Hi I have been reading this forum for a couple of days now and thought it was time I joined and wrote down my experiences hopefully to recieve some support.
I have been drinking too much for about 19 years. A combitnation of drinking everyday to binge drinking. The pattern for the five years or so had been drinking on alternate evenings. It has been escalating and I now find myself drinking an awful lot more and getting completly wasted for no reason I will continue to drink until there is nothing left, vomiting and knowing that the next day is ruined.
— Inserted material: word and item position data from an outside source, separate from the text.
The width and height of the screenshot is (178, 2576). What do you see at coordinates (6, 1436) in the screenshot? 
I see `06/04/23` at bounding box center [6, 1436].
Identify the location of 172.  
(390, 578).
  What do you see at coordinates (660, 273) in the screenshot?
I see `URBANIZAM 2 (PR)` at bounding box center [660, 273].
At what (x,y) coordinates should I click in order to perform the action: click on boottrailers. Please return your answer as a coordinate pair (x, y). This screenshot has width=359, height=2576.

I lost my job 4 weeks ago due to my drinking and also made a rally stupid mistake which thankfully nobody has ound out about but it is niggling at me and I feel so guilty.... So what do I do I get drunk again and again.
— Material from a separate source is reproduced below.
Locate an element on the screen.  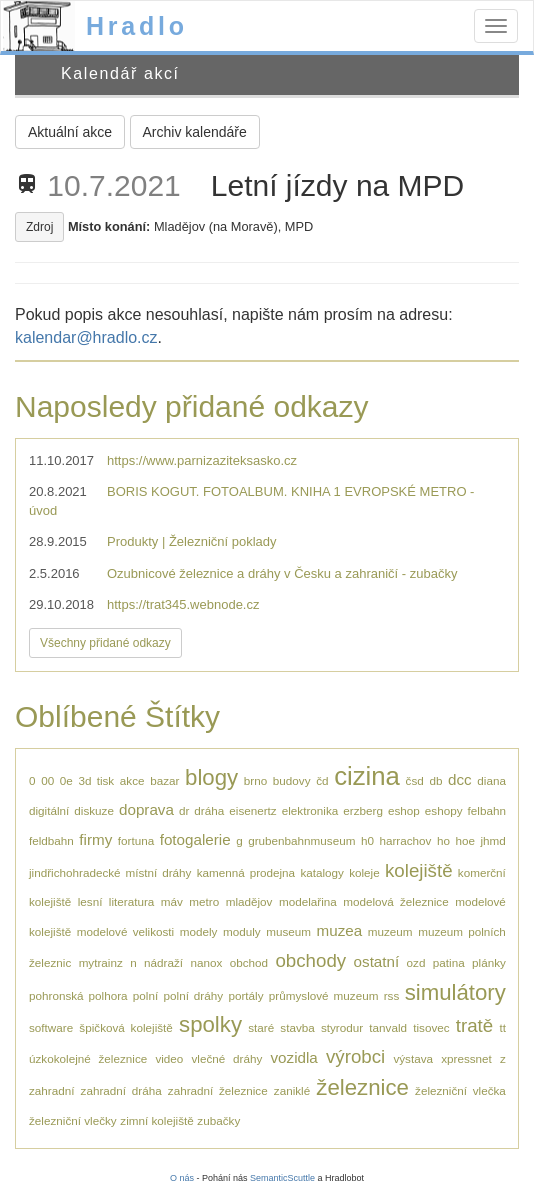
čsd is located at coordinates (415, 780).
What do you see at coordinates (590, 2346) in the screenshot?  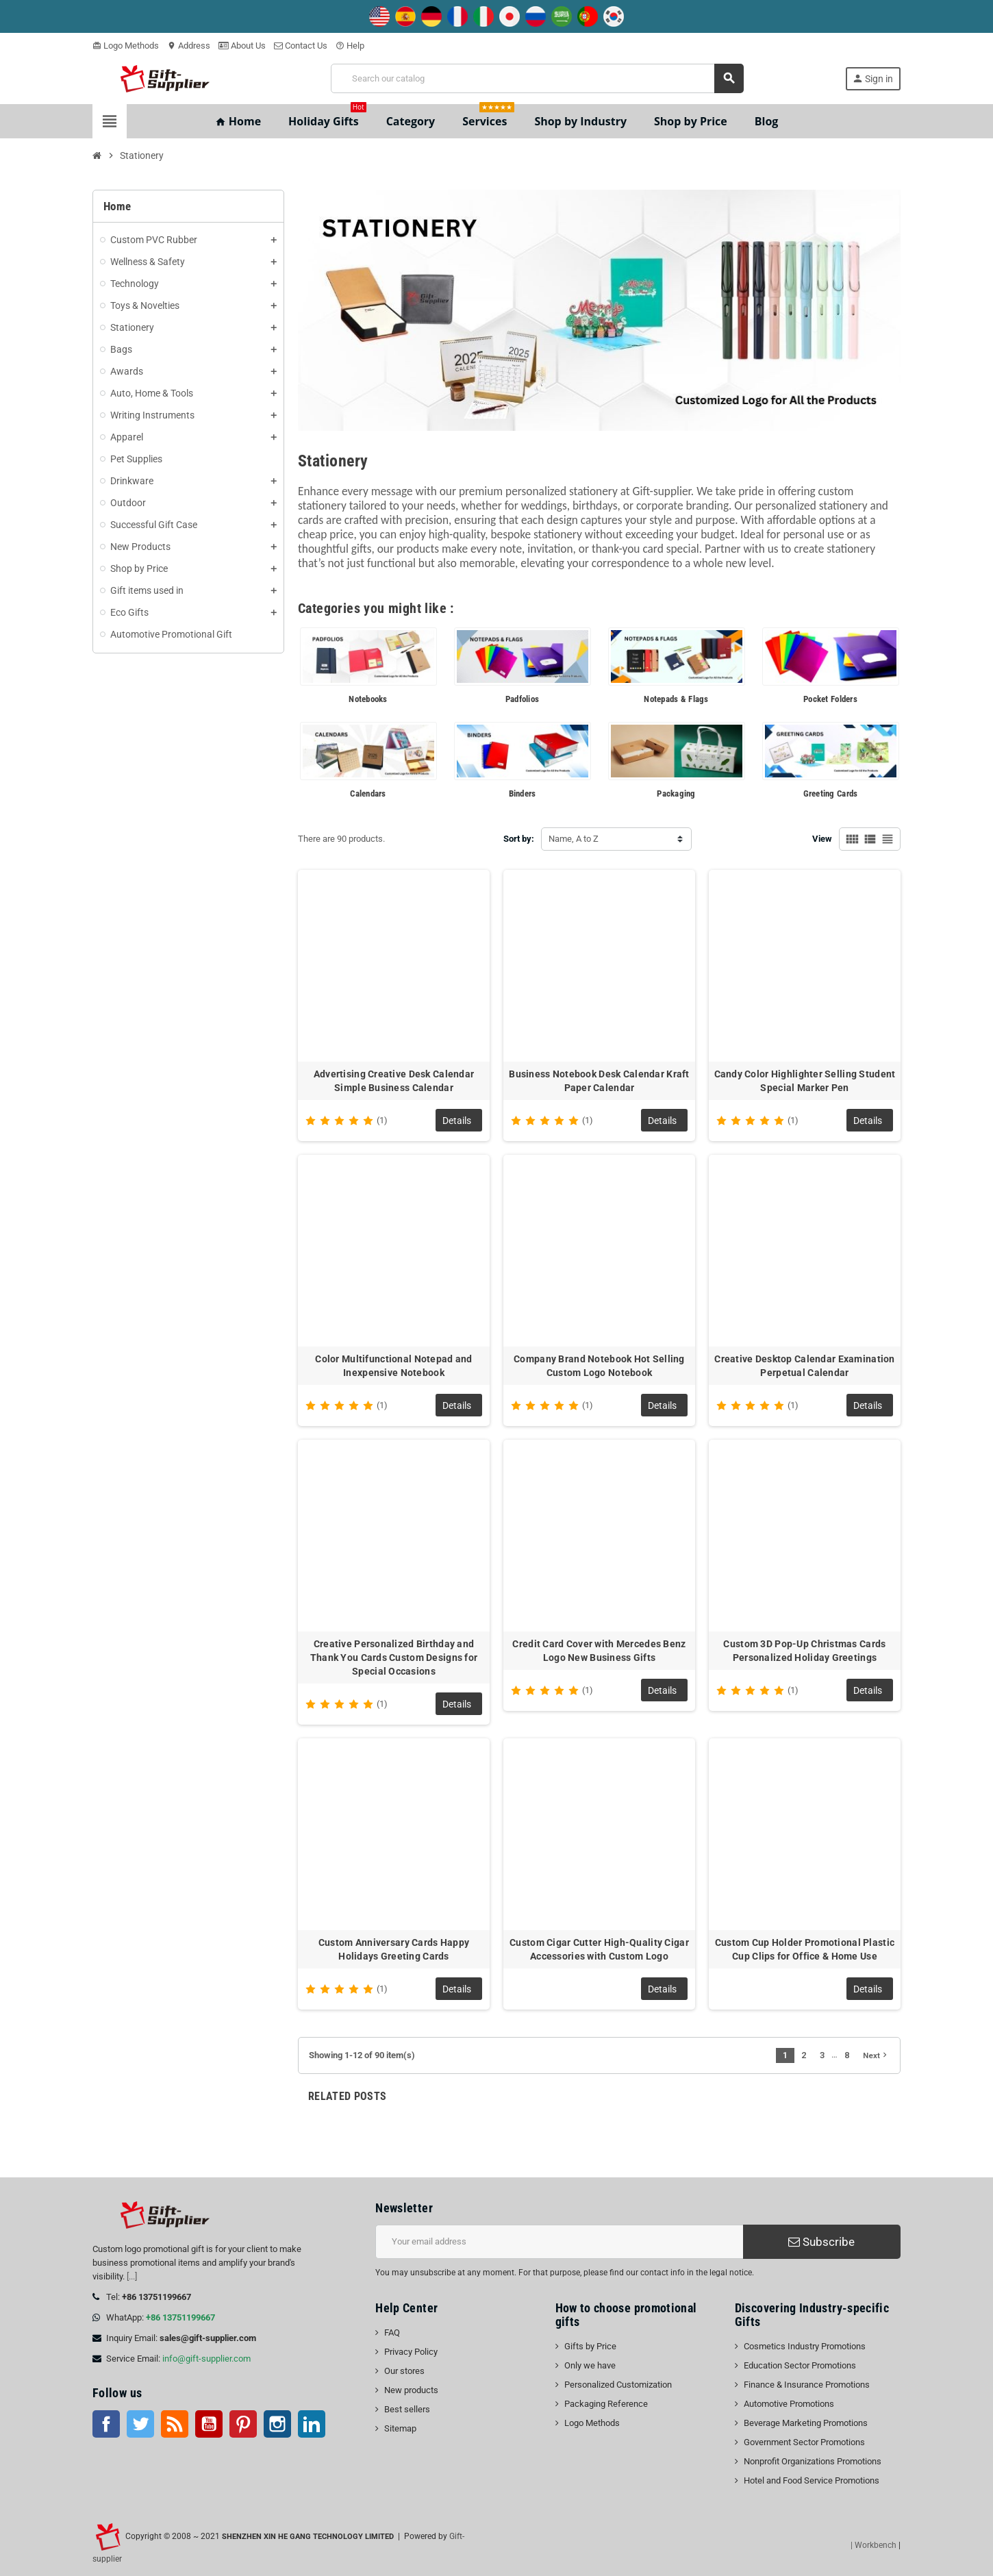 I see `Gifts by Price` at bounding box center [590, 2346].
it is now affecting me physically, I look like sh*t,I have a red face, I am putting on weight.I have pains under my ribs. I miss out on whole days as I am too ill to even get out of bed. I discovered taking a small drink of beer in the morning will help me but it just makes the hangovers worse when they do come. I take Citalopram for depression and anxiety but I keep forgetting to take them. I am now a nervous wreck, at my worse I lie in my bed, crying, demanding my husband stays with me as I think I am going to die.
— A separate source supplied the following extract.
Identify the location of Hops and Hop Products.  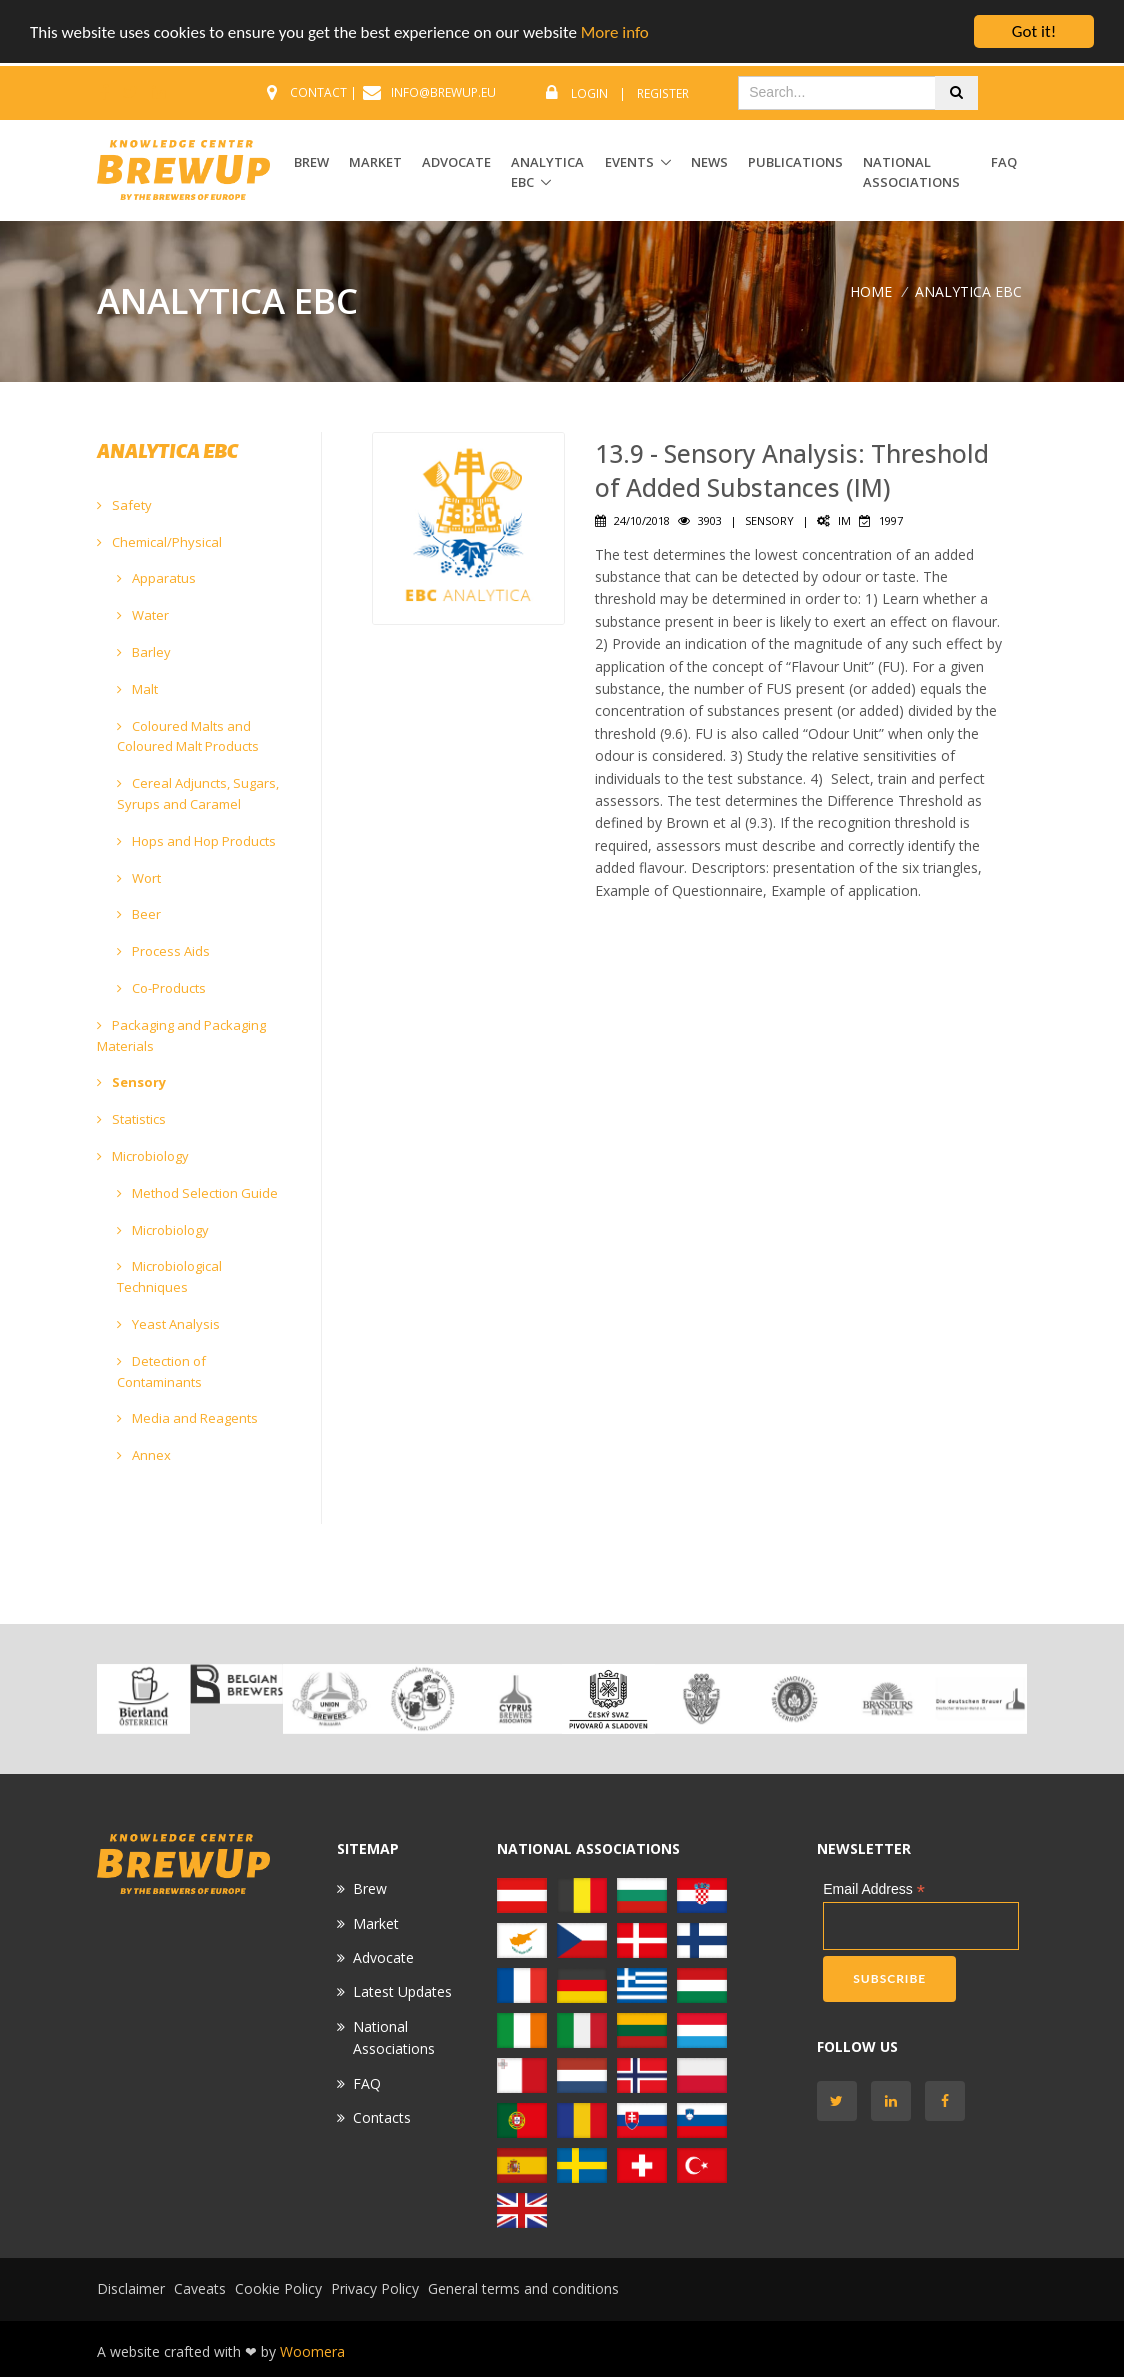
(196, 841).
I ladt got wasted on Wednesady night, I drunk 1/2 bottle of JD and 1/2 bottle of wine. Had a beer on Thursday morning and then spent all day in bed. I had an OK day on Friday, went out with my husbands hand holding and again in the evening with my children and a friend. Home by 9pm, felt proud of myself and thought, Well done, I deserve a drink. Well one drink turned to 3 large JD's, I just coudnt stop, even though I knew I had things to do on Saturday.
Luckily on Sat AM I managed to get out the house although I was shaking, and a nervous mess. Spent all day out with my family, trying so hard to appear normal. I cant let them know what I am going through.
Got home last night, with no kids, they were having a sleep over. Perfect oppertunity for me to get bladdered and there was a full bottle of JD in the house.....
But I was good, I had an ovaltine and went to bed with my kindle and have only just woken up. (Best nights sleep ever!)
However I still feel nervous and shaky and that bottle of JD is still talking to me.
I know I have to stop I just dont know how to and how to find the strength, I have forgotton who I am.